What to produce.
Arrange the data from the line containing "The width and" through the line containing "Action: [x=62, y=34]" as a numbered list, skipping any blank lines. Leave the pictures out.

Records.
※
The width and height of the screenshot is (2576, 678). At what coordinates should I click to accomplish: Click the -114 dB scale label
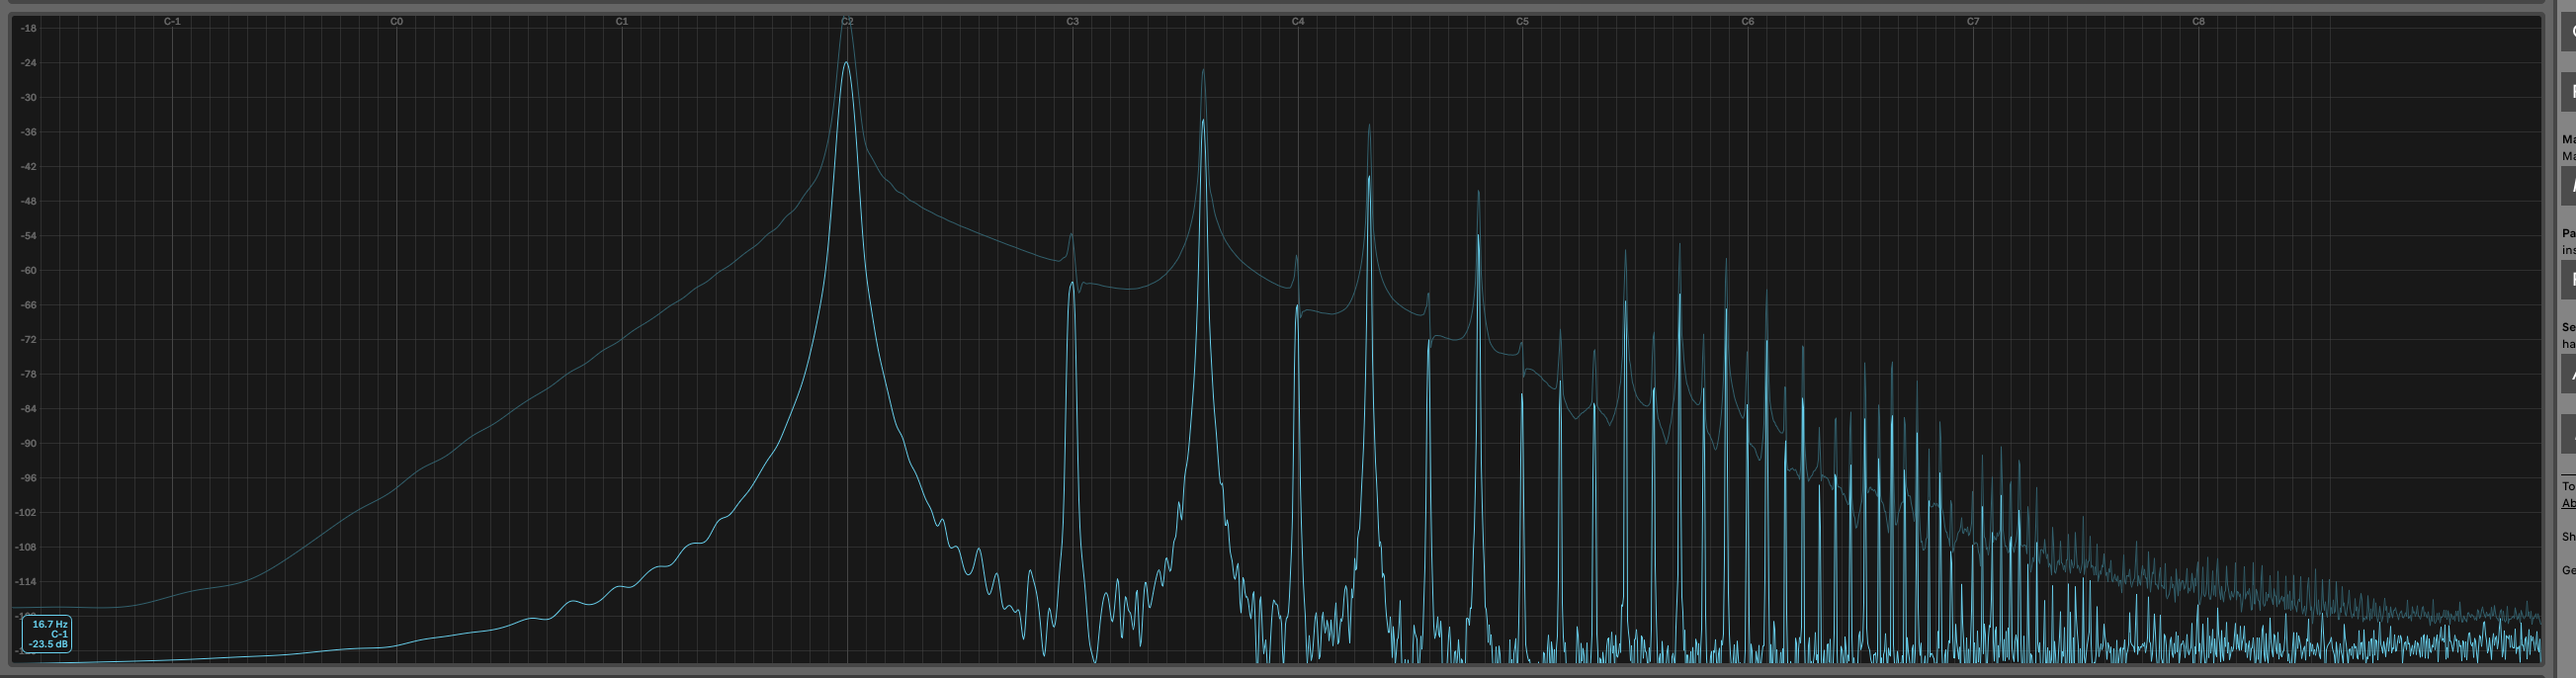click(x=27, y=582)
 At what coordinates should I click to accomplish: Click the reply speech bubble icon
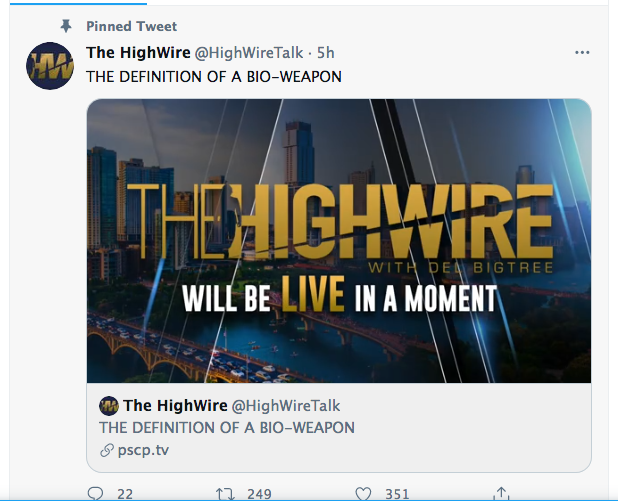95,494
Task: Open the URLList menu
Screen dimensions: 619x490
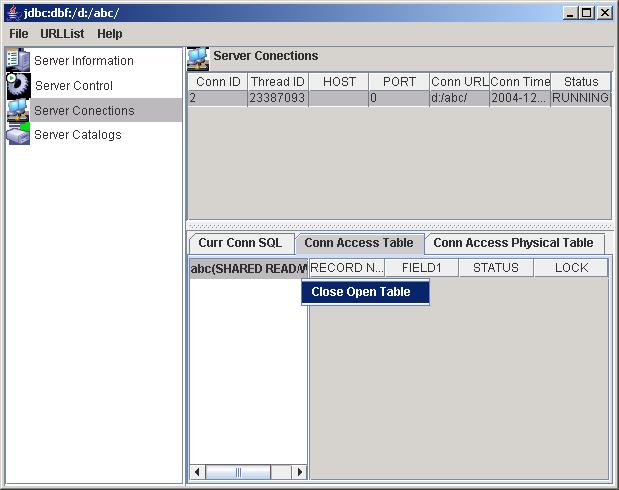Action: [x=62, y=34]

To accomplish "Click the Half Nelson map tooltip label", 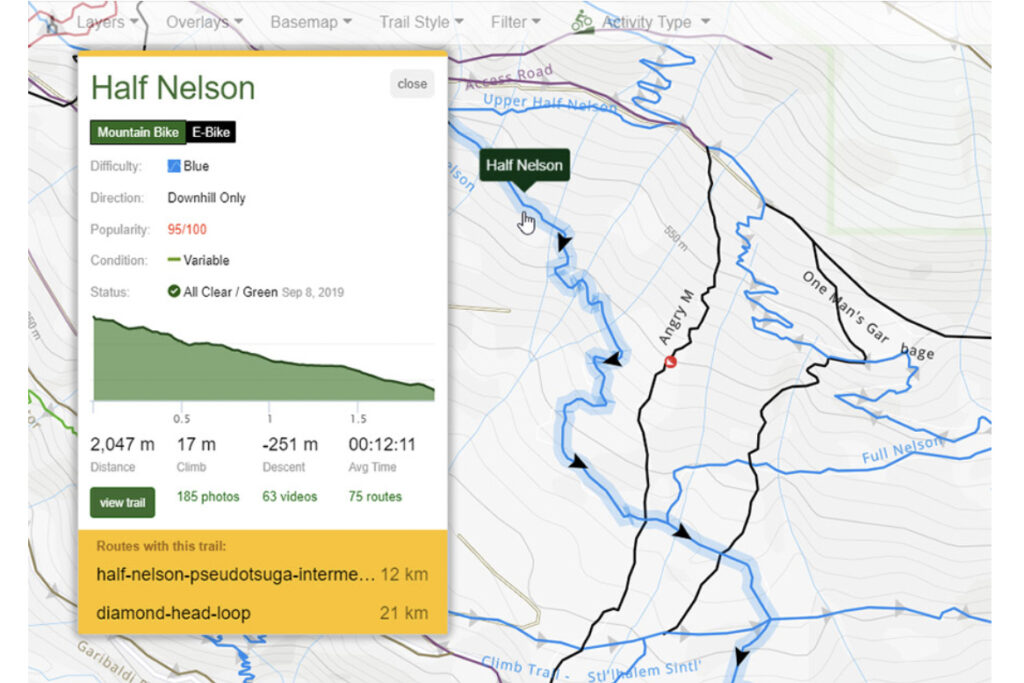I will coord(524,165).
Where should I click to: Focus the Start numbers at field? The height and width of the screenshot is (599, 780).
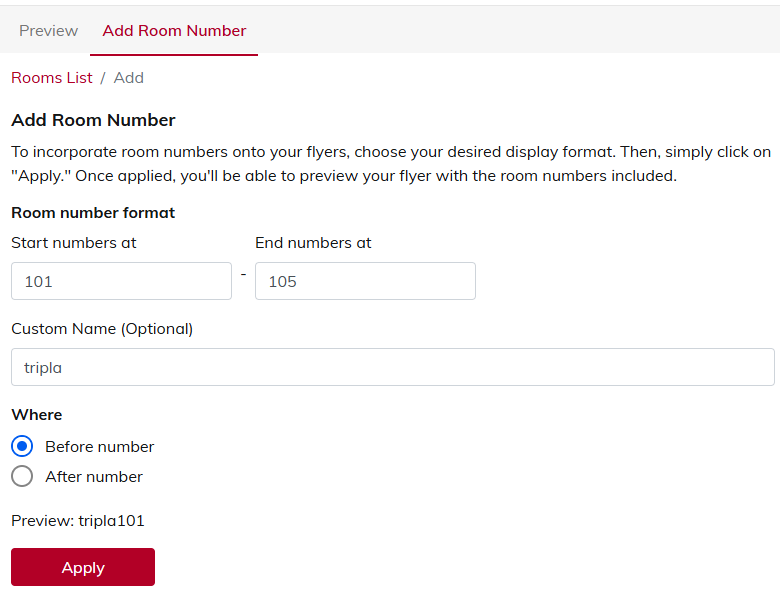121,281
※
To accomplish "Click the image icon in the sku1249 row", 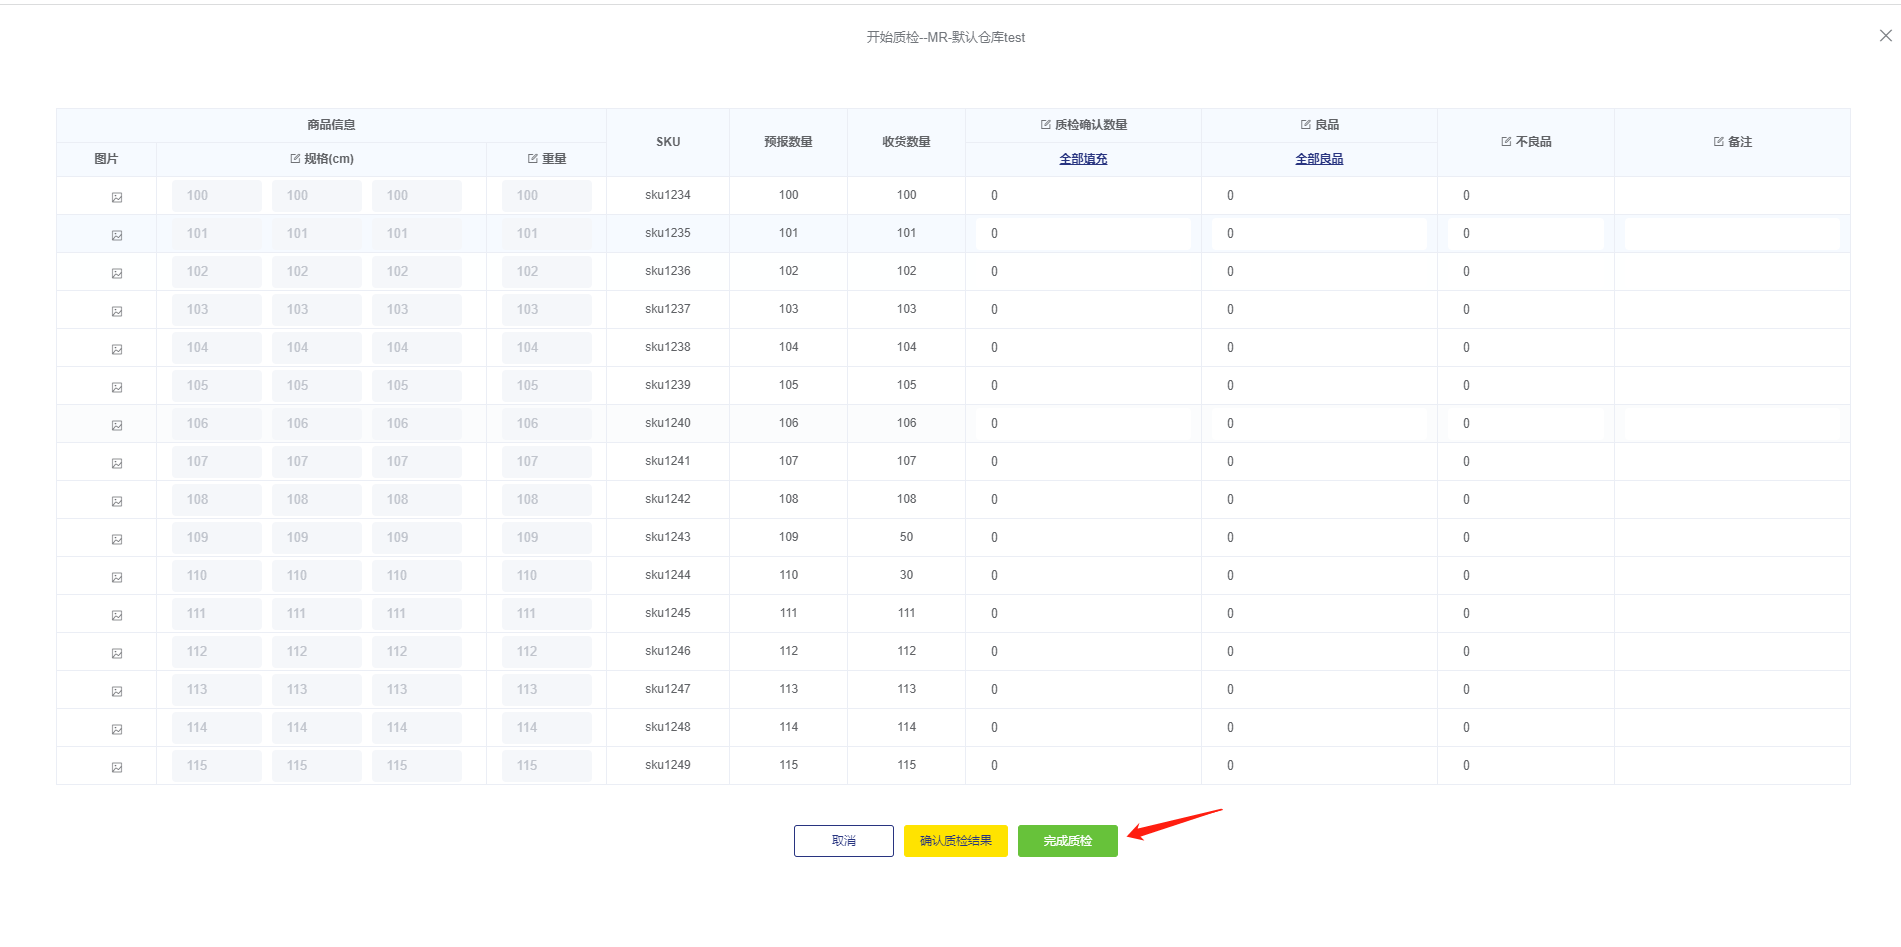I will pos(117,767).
※
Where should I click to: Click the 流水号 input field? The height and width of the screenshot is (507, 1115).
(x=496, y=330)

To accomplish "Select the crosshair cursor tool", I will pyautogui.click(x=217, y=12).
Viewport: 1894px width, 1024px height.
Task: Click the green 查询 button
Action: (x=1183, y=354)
※
Exercise answer.
1. The width and height of the screenshot is (2576, 678). At what coordinates should I click to accomplish: Click the -114 dB scale label
2. click(x=27, y=582)
3.  At what coordinates should I click to accomplish: Click the reply speech bubble icon
4. 95,494
5. Task: Open the URLList menu
6. Screen dimensions: 619x490
7. Action: [x=62, y=34]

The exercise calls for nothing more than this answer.